If you are looking to sell your home, you might be wondering what your options are. Should you put the house on the market and sell it, or transfer your mortgage to someone else, like your child?
Your decision will likely depend on what you are legally authorized to do under your mortgage contract. To find out, look for a time limit in the contract.
What is an exigibility clause?
A liability clause is a provision of a mortgage contract. It states that if you sell or transfer your home to someone else, you must pay off your entire mortgage.
When someone buys your house, you usually use their payment to pay off your mortgage balance and then pocket any proceeds. A sellability clause applies this process.
If the contract does not include an exigibility clause, the mortgage is assumable. Instead of the buyer applying for their own mortgage, they would assume your mortgage, including the interest rate and the outstanding principal.
Sale-due clauses protect the lender from someone who is unlikely to repay the mortgage by taking the seller’s loan. It also helps lenders when rates are high – rather than taking out a low interest mortgage, the buyer would apply for a higher rate mortgage and the lender would make more money.
How to avoid a liability clause?
If the mortgage contract includes a time limit, you can ask the lender if you can get around the clause. Sometimes the lender will still approve a mortgage transfer when it would be beneficial to the business. For example, if the circumstances lead the lender to believe that you might not be able to pay off the mortgage, they may approve you to transfer the mortgage to someone else.
Do not try to go behind the lender’s back and transfer a mortgage when it is prohibited in the contract. The lender will receive notification when the mortgage is transferred to a new person, and they are legally entitled to foreclose on the house.
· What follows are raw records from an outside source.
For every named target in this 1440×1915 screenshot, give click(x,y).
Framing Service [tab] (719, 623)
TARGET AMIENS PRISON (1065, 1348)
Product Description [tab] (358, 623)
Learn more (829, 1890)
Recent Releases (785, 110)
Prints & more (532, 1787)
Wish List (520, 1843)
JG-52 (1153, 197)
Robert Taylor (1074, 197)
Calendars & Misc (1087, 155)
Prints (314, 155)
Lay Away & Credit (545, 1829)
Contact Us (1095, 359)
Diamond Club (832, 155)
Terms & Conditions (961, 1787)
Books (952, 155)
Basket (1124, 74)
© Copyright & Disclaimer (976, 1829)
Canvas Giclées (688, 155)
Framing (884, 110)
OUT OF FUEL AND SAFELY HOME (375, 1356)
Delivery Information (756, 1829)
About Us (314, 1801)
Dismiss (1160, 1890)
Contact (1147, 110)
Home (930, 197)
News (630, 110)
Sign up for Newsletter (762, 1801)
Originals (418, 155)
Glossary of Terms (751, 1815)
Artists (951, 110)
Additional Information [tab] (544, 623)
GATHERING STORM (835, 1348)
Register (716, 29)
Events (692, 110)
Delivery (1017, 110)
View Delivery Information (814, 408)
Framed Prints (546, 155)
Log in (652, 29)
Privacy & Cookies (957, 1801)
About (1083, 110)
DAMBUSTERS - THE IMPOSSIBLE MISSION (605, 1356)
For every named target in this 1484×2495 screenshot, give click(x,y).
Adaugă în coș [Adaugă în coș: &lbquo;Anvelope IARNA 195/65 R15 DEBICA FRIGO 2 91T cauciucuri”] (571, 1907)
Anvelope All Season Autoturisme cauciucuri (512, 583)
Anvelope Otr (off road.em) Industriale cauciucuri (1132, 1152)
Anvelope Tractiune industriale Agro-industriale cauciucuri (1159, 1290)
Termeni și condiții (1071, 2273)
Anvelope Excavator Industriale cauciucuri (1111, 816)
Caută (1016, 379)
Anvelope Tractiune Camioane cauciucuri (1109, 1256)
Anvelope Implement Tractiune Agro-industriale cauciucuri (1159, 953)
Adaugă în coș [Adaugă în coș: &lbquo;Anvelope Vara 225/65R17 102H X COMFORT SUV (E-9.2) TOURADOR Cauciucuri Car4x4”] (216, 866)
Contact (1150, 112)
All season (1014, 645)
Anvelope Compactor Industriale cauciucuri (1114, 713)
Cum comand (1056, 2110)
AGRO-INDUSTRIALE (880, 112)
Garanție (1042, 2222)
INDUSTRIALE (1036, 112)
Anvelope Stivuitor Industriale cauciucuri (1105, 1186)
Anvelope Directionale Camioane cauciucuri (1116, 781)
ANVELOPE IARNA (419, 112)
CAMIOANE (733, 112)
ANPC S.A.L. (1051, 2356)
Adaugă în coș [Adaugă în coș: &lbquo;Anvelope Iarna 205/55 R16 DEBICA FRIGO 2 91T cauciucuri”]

Sometimes there are exceptions to the payability clause. For example, the house must be owned by a spouse or a child if the owners divorce. The house can also be left to someone in the event of the owner’s death. In most cases, however, the person taking out the mortgage must live in the house.
If in doubt, contact the lender to ask what your options are.
What types of mortgages do not have a time limit?
Most conventional mortgages have sellability clauses. However, a buyer may be able to assume your variable rate mortgage at the end of the introductory rate period.
FHA, VA, and USDA mortgages don’t have maturity clauses, so you can transfer them to other people. However, the buyer will have to meet requirements such as a minimum credit score and a maximum debt-to-income ratio.